Kayla rolled her eyes. “You know what I mean.”
“Yeah, yeah.” Edward grinned. “So, what say you and me get something to eat at the coffeehouse?”
Kayla hesitated before answering. The crowd surged around them on the sidewalk. She licked her lips trying to think of how to decline. She looked over at Edward, waiting for her to join him. Too many times over the past few weeks she had deliberately avoided him after classes and had stopped going to their favorite spot near the lake behind Kinney’s Woods. How could she explain to him the allure of going to cemetery and sitting at the base of the statue, dreaming? But maybe she wouldn’t have to explain…
“I have a better idea. Come meet me after dinner at King’s Road next to the old ironworks. I have something I want to show you.”
“Is this for real?” he said, slapping the back of his hand against his forehead in mock exaggeration. “Is she really going to spend some time with her oldest, truest friend?”
Kayla punched him on the arm. “Dork.”
“Geek,” he said and turned to get on his bus.
“Be there around seven,” she called after him and he waved as the doors closed after him.
She walked home. Was taking him to her a good idea? He might think she was crazy. Maybe she could just explain it as an artistic obsession. Edward’s writing would make him famous someday but she had been subject to his moodiness when he struggled to get something just right.

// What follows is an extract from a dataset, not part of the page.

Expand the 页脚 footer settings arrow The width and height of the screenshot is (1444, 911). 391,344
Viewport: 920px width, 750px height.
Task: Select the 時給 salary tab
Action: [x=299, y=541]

When she finally arrived home, Katie and Amber were blasting music in the family room. She went up to her room and put some of her own music on to drown out the dreadful pop songs from below and flipped through the canvases stacked against the far wall. Not satisfied with any of her past work, Kayla went over to her easel and uncovered it then sat down on the stool. In front of her was a half-finished portrait. Only the center was completed. There stood a woman, made flesh at least in paint and her imagination, holding aloft the moon on a hilltop. The bones of buildings surrounded her in the near distance, fires peeking from various windows and only shades of other figures floating among oddly curved streets.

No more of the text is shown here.